1.1 BACKGROUND OF STUDY
We look back in history at who first felt the need for a guarantee against loss, and who gave them that guarantee. Way back in Babylonian times, around 2100 B.C.(Frank J. 2008), the Code of Hammurabi was the first basic insurance policy. This policy was paid by the traders in the form of a loan to guarantee the safe arrival of their goods by caravan. Of course, caravans faced the same kind of perils our transportation industry faces today – like robbery, bad weather and breakdowns.
Now the insurance industry was growing to huge proportions. The companies, though competitive, worked together to create productive systems that could be used throughout the industry. They needed to keep up with the requirements of the increasing amount of laws governing insurance. For example, the Workmen’s Compensation Act of 1897 in Britain required employers to insure their employees against industrial mishaps. This also fostered what we know today as public liability insurance, which came strongly into play when the automobile arrived on the scene. (Brown RL. (1993).

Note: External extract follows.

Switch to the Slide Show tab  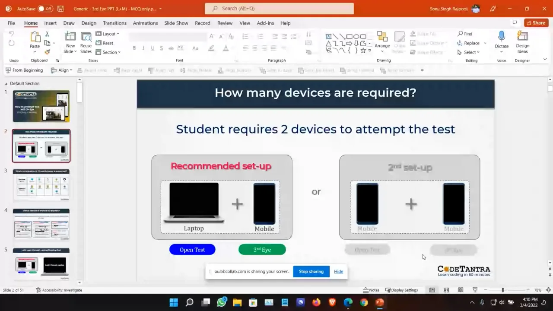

Brown RL 1993 also said that in the 19th century, many societies were founded to insure the life and health of their members. Fraternal orders were created to provide low-cost insurance strictly for their members. Today, many of these fraternal orders and labor organizations still exist. Most employers offer group insurance policies for their employees, providing them with life insurance, sickness and accident benefits, and pensions.
Now insurance was the accepted thing to do. Everybody needed to protect themselves against the many risks in life. Farmers wanted crop insurance. People wanted deposit insurance at their banks. Travellers wanted travel insurance. Everybody turned to insurance companies to give them peace of mind. And really, isn’t that what insurance is – the paying of a premium to protect against some form of loss. This project is aimed at automating the insurance service.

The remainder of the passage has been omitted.